Python: Calculating total size of a folder and its contents

Updated: January 13, 2024 By: Guest Contributor Post a comment

Introduction

Calculating the total size of a folder and its contents is a common task in many computing scenarios. Whether you’re monitoring disk usage, performing housekeeping on your file system, or simply curious about the amount of data a directory contains, Python offers efficient and easy-to-understand methods to get the job done. In this tutorial, we will explore how to calculate the size of a directory using Python’s built-in libraries.

The os module

Python’s built-in os module is the cornerstone of our folder size calculation operation. It provides a portable way of using operating system-dependent functionality such as reading, writing, and managing files and directories.

To calculate the size of a directory, we need to:

  1. Iterate over each file in the directory.
  2. Get the size of each file.
  3. Add up the sizes for a total sum.

Walking the directory tree

To begin, we must navigate the directory tree. This can be accomplished using os.walk(). Here’s what each part of the walk provides:

  • dirpath – the path to the directory
  • dirnames – a list of subdirectory names in dirpath
  • filenames – a list of the names of the non-directory files in dirpath

Example:

import os

folder_path = '/path/to/your/folder'
for dirpath, dirnames, filenames in os.walk(folder_path):
    print(f'Found directory: {dirpath}')
    for file in filenames:
        print(file)

The above code will print out all directories and files within the specified folder path.

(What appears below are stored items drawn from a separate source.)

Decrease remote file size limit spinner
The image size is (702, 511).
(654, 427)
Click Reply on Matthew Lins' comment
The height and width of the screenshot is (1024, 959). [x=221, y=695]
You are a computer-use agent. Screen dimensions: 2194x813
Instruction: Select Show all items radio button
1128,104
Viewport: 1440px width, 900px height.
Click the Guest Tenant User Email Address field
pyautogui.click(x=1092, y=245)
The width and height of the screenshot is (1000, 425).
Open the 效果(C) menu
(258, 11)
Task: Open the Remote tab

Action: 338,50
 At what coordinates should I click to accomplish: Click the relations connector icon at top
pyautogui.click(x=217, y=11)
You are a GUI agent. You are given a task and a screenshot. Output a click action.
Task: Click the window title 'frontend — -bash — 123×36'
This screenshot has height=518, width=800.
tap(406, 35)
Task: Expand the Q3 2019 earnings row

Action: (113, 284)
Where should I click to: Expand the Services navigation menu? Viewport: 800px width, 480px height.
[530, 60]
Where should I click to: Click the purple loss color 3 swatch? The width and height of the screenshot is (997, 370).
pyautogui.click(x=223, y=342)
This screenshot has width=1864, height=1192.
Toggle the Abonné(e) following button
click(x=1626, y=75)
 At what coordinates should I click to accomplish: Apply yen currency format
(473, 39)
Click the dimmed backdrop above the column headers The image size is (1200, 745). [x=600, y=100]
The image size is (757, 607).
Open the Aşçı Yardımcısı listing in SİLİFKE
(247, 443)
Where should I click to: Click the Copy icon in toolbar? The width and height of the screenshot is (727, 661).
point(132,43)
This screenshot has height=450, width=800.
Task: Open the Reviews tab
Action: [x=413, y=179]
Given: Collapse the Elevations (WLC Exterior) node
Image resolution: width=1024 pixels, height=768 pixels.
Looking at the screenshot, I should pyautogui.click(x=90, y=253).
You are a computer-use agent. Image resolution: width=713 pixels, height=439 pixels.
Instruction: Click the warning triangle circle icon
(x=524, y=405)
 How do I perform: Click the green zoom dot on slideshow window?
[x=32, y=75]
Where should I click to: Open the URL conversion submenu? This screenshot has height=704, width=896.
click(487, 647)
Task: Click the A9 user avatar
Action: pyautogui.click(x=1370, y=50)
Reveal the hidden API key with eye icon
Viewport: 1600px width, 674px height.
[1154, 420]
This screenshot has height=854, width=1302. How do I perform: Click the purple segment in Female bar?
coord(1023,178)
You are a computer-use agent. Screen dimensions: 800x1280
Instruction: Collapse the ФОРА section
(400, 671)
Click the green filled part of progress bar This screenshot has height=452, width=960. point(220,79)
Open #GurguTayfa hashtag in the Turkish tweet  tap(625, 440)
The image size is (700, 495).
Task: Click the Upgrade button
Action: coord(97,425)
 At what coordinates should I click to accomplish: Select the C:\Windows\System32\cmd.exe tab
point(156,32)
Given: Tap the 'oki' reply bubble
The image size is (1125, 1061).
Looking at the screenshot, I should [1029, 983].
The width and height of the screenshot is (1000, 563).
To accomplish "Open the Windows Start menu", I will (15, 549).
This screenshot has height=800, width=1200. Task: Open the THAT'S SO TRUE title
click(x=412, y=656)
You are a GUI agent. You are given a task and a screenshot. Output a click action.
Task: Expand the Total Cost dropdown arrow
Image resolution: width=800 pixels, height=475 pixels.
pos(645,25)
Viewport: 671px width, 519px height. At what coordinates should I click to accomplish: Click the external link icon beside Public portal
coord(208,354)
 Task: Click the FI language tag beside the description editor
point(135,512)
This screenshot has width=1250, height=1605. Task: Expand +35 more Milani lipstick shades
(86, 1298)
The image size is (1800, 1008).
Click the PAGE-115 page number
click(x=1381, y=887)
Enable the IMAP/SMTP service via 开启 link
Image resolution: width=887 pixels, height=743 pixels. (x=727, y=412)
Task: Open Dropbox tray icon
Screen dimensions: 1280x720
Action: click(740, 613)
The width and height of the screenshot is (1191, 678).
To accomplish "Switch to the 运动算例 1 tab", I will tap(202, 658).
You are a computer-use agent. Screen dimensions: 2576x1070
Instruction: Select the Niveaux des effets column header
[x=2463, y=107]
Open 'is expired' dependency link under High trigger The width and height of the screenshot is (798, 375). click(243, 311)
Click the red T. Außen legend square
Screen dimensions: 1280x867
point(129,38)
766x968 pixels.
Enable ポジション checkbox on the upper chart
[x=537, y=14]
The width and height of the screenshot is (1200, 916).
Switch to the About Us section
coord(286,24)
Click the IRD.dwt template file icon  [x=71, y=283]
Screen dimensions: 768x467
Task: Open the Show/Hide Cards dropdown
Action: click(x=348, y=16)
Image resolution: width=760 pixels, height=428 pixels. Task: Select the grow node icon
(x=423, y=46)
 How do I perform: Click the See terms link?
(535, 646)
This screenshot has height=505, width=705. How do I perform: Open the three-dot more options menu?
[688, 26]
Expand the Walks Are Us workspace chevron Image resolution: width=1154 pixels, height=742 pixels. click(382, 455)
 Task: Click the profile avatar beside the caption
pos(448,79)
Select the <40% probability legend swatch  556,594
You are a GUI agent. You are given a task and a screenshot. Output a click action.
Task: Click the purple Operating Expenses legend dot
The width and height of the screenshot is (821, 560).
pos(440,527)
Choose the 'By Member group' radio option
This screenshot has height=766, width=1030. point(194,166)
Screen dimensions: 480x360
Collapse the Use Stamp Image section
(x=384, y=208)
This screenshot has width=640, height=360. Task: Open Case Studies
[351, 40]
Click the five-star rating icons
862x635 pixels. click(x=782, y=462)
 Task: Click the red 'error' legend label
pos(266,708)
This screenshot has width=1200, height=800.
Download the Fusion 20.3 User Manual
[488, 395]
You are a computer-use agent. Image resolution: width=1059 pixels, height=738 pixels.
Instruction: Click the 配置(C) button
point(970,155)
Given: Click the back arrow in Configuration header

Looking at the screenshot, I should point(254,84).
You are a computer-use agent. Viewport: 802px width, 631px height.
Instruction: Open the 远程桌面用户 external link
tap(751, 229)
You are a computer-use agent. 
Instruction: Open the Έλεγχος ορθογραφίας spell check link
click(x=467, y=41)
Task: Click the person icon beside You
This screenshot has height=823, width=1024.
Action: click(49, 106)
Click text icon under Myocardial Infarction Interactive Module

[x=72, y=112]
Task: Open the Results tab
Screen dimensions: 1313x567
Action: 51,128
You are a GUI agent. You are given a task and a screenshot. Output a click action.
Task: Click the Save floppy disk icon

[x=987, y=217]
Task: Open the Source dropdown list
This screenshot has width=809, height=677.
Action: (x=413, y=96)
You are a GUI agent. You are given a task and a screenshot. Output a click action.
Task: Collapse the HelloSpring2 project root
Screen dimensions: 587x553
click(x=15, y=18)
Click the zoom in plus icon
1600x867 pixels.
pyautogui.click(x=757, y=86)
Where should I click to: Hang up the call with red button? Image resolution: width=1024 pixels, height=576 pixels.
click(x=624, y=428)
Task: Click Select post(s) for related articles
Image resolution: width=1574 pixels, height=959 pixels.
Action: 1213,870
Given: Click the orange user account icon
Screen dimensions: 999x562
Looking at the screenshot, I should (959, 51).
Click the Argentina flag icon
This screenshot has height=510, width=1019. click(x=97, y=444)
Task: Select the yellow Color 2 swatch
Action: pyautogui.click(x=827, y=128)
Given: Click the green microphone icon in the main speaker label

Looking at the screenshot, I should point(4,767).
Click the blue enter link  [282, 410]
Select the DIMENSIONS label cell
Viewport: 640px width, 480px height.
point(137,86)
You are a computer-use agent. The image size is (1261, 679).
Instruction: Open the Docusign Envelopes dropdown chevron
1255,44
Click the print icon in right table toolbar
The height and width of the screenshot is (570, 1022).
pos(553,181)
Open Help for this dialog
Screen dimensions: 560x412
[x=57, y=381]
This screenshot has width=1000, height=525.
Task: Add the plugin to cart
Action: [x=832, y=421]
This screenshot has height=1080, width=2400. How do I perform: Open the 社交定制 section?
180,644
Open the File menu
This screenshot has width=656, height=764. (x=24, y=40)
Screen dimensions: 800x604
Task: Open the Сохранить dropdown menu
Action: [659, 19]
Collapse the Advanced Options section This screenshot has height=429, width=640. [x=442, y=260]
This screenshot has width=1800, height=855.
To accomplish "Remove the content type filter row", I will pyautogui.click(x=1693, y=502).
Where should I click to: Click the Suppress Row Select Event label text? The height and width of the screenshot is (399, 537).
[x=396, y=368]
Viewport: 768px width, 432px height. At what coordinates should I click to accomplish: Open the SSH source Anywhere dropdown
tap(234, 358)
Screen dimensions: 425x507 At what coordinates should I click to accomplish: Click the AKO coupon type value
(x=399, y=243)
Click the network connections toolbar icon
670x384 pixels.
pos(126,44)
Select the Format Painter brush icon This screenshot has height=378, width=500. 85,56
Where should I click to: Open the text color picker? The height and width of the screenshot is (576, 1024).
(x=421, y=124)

Calculating the size of files

The next step is to obtain the size of each file. We can do this with os.path.getsize(), which returns the size in bytes of a given file path.

Example:

import os

folder_path = '/path/to/your/folder'
total_size = 0

for dirpath, dirnames, filenames in os.walk(folder_path):
    for file in filenames:
        file_path = os.path.join(dirpath, file)
        total_size += os.path.getsize(file_path)

print(f'Total size of the folder {folder_path} is: {total_size} bytes')

This code snippet will calculate the complete size of the given folder and print the total size in bytes.

Handling Exceptions

When working with files and folders, it’s possible to encounter errors such as FileNotFoundError or PermissionError. It’s good practice to handle these exceptions so that our script doesn’t crash during execution.

Example code with exception handling:

import os

folder_path = '/path/to/your/folder'
total_size = 0

try:
    for dirpath, dirnames, filenames in os.walk(folder_path):
        for file in filenames:
            file_path = os.path.join(dirpath, file)
            if not os.path.islink(file_path):  # Skip symbolic links
                total_size += os.path.getsize(file_path)
except Exception as e:
    print(f'An error occurred: {e}')
else:
    print(f'Total size of the folder {folder_path} is: {total_size} bytes')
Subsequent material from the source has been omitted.